## READING PASSAGE
▼▼▼

01 Nov Klaus Joehnk
Klaus is a water quality modeller leading the Modelling Water Ecosystems team at CSIRO Land and Water. He is researching the impact of external drivers on aquatic ecosystems. His primary research areas include harmful algal blooms and continental scale modelling of aquatic systems.
Water quality in river systems and wetlands has deteriorated worldwide over the last decades due to intensification in land use and associated nutrient loading or changes in natural flow regimes. The most obvious impacts are increase in the frequency of harmful algal blooms caused by potentially toxic cyanobacteria and fish kills due to hypoxia. Other problems are not immediately visible or have indirect impacts like contamination by metals and pathogens, or vector borne diseases depending on wetting and increased temperature. To reduce health and economic risks posed by such water quality issues, there is an increased need for early warning systems integrating hydrodynamic and hydrologic modelling tools with advanced technologies from Earth observation or epidemiological models allowing for timely intervention and optimized management options.

▲▲▲

## DATA SHOWN
▼▼▼

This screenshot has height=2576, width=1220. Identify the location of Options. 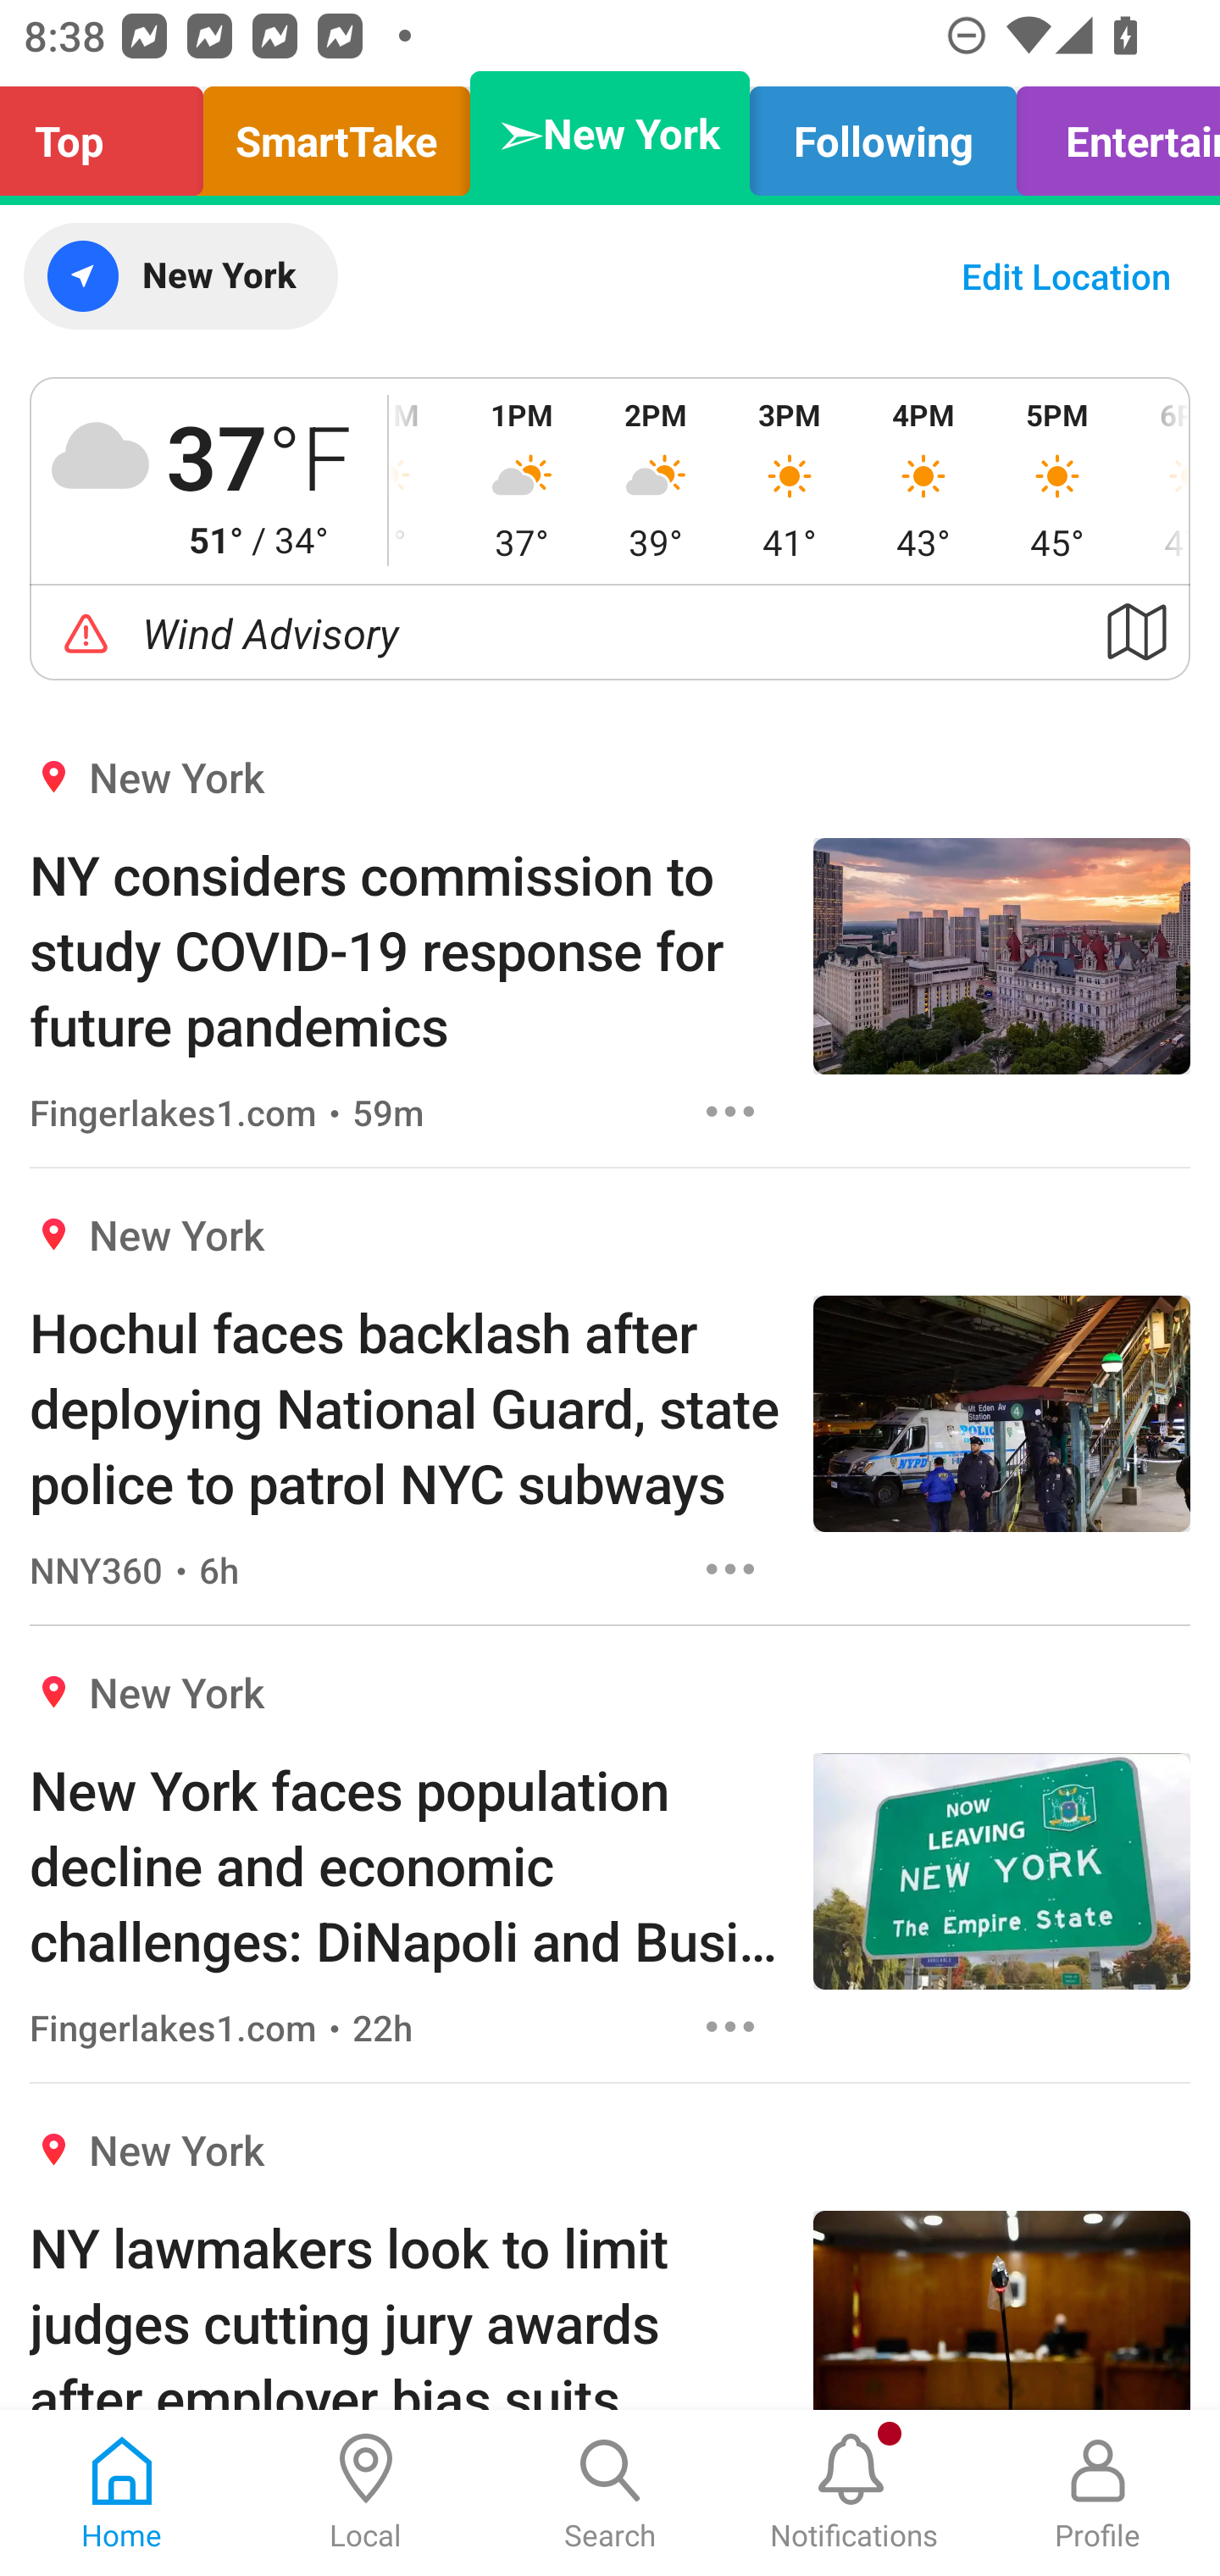
(730, 2027).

▲▲▲

## PROMPT
List every water quality problem that the Klaus Joehnk profile above names as an impact of deteriorating water quality in river systems and wetlands.

## FINAL ANSWER
- Increase in the frequency of harmful algal blooms caused by potentially toxic cyanobacteria
- Fish kills due to hypoxia
- Contamination by metals and pathogens
- Vector borne diseases depending on wetting and increased temperature